Felices objetivos y próspero plan de acción nuevo. 3 errores fatales que te alejan de tus metas

por | Ene 7, 2019

Felices objetivos y próspero plan de acción nuevo. Esta es mi felicitación “pos-navideña”, aunque no voy a hablar de la navidad. Ya lo hice en otra ocasión (si quieres saber lo que pienso acerca de estas fiestas aquí tienes el enlace).

El caso es que, con el solsticio hiemal (día más corto y noche más larga del año en el hemisferio norte -entrada del invierno- y al contrario en el hemisferio sur), termina un ciclo y empieza otro, y otra vez nos proponemos nuevos objetivos y nos preparamos para tratar de conseguir el éxito y alcanzar nuestras metas.

Pero, el hecho es que la mayoría de las personas no lo conseguirán. Es así de frustrante, un año tras otro nos proponemos un sinfín de objetivos para, poco tiempo después, aburrirnos de ellos y abandonarlos, citando a Joaquín Sabina, “como se abandonan los zapatos viejos”.

¿Por qué ocurre esto? ¿Cómo evitarlo? Vamos a ver…

 

Felices objetivos y próspero plan de acción

Empieza la carrera por nuestros nuevos objetivos

 

 


El año pasado es historia


 

Las fiestas y el año anterior ya son historia. Hemos hecho balance y seguro que muchos se habrán quedado más anchos que largos.

Unos porque en el fondo no les importa demasiado el devenir de sus vidas y se plantean objetivos, pero, sin orden ni sentido y, por supuesto, sin un plan. Otros porque son unos cracs y han conseguido alcanzar todas sus metas previstas, o incluso las han superado. Y otros porque ni siquiera se habrán parado a reflexionar sobre el tema y sencillamente se dejan llevar a donde les lleve el primer viento que sople. Este post no es para ninguno de ellos.

Esta entrada es para quienes, habiendo reflexionado sobre las metas que se marcaron el año pasado, se dan cuenta de que no han alcanzado la mayoría, o ninguna de ellas, pero se preocupan por los resultados y se plantean volver a la carga.

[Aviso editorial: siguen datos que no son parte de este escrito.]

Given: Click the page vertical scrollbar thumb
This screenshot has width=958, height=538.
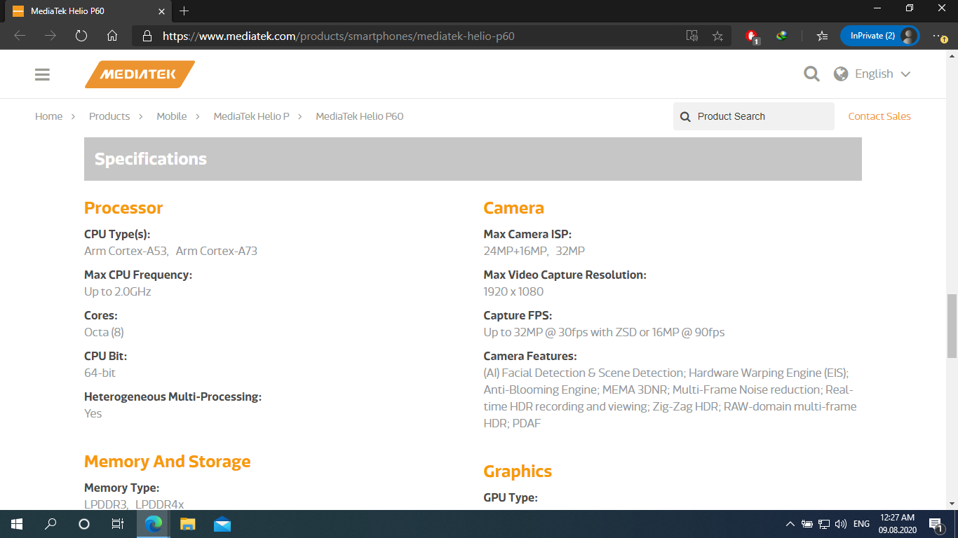Looking at the screenshot, I should click(x=952, y=326).
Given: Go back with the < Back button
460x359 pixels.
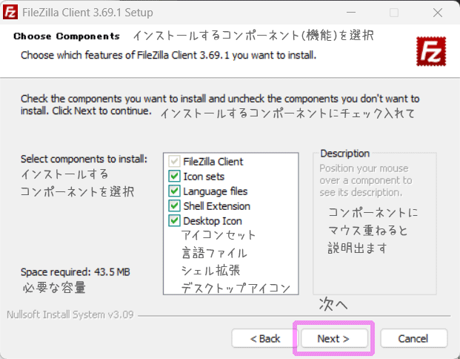Looking at the screenshot, I should tap(265, 338).
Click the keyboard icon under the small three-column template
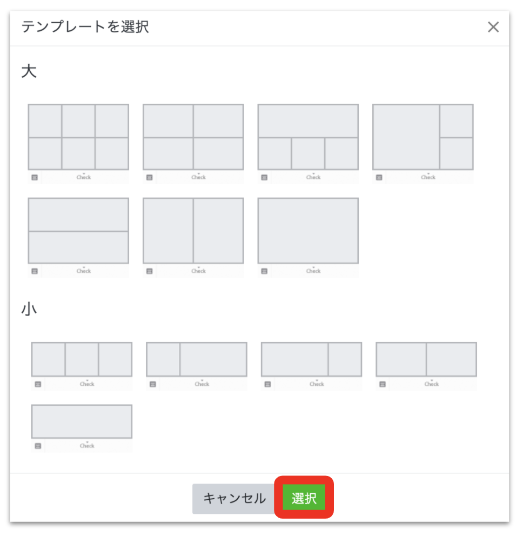 point(38,384)
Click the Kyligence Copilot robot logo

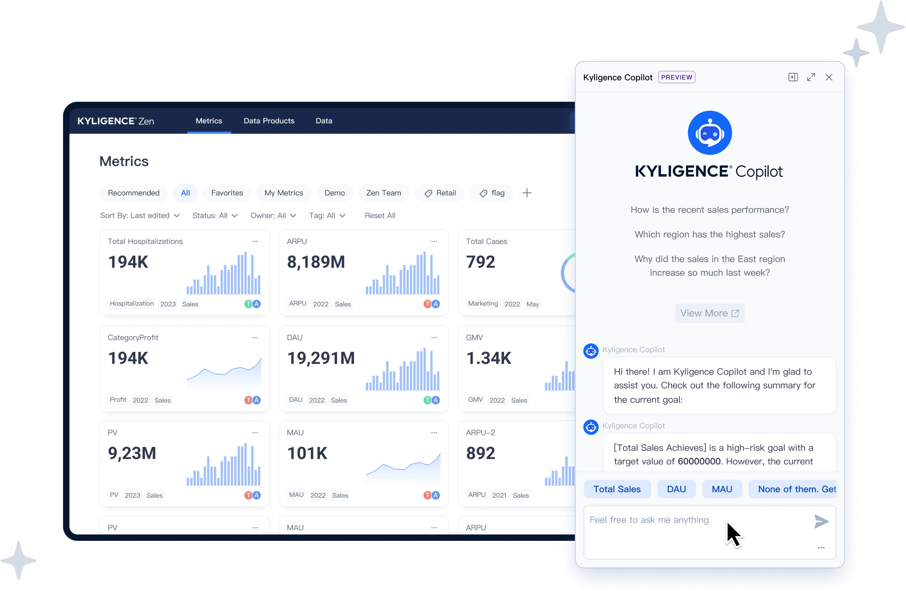(x=709, y=133)
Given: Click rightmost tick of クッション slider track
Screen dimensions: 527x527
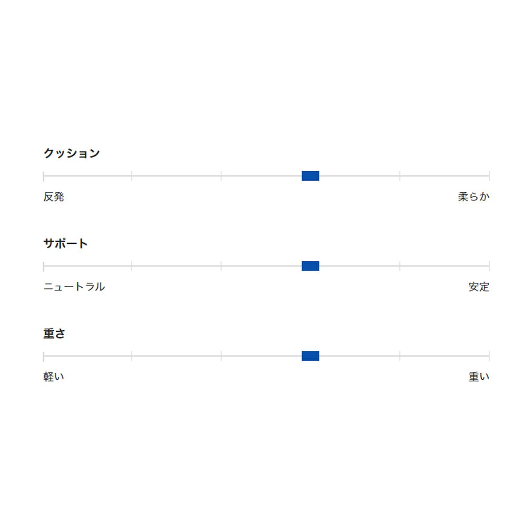Looking at the screenshot, I should tap(489, 176).
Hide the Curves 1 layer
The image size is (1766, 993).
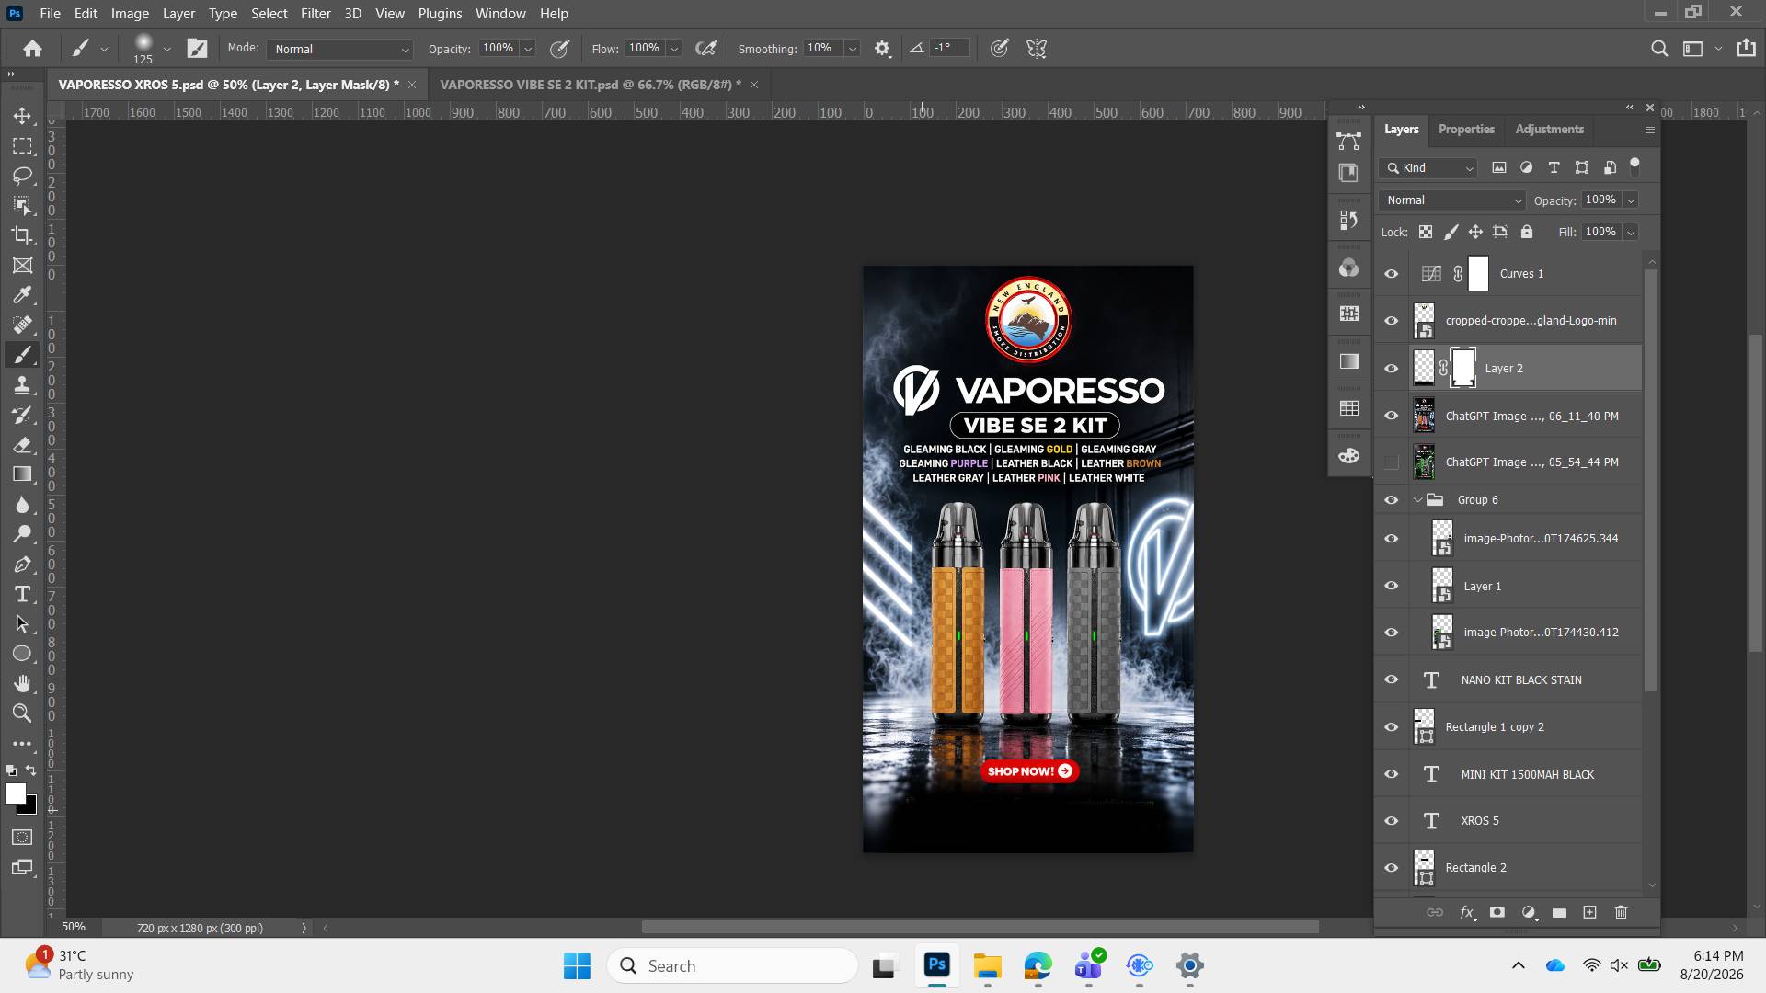pyautogui.click(x=1391, y=274)
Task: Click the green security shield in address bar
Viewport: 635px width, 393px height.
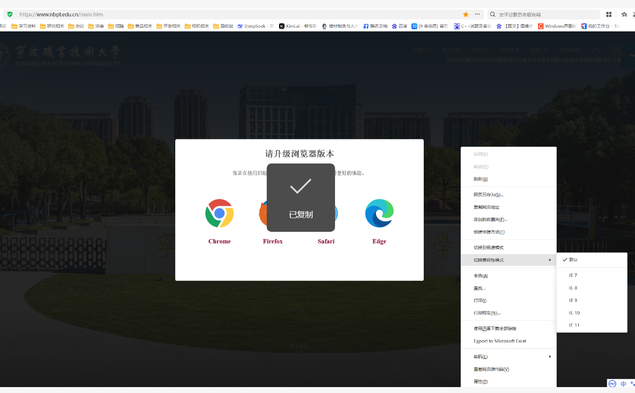Action: click(9, 14)

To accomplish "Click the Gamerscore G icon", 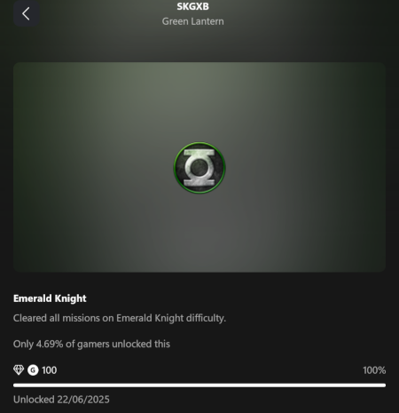I will click(33, 370).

Si eres uno de ellos, es probable que te hayas preguntado ¿por qué año tras año se repite la misma situación? ¿Vale la pena marcarse objetivos? ¿Será una pérdida de tiempo?

Al final, tirando de fe y haciendo un esfuerzo, vuelves a preguntarte qué es lo que quieres conseguir a lo largo del año que comienza y te pones manos a la obra, escribiendo en un papel todos tus deseos y tus anhelos.

El problema es que la fe, si no va acompañada de otras virtudes, no es suficiente. No basta con expresar tus deseos, por mucho entusiasmo que le pongas, como si se fuesen a cumplir por arte de magia. Hay que hacer algo más. Pero no sirve seguir haciendo lo mismo de siempre. Tenemos que hacer borrón y cuenta nueva.

 


Borrón y cuenta nueva


 

Si eres un tipo pragmático, estarás revisando lo que hiciste el año pasado para tratar de alcanzar tus metas. Puede que, si eres objetivo y honesto contigo mismo, te des cuenta de tus errores. Y, si eres responsable, decidas tomar buena nota de ellos para aprender lo que tengan que enseñarte.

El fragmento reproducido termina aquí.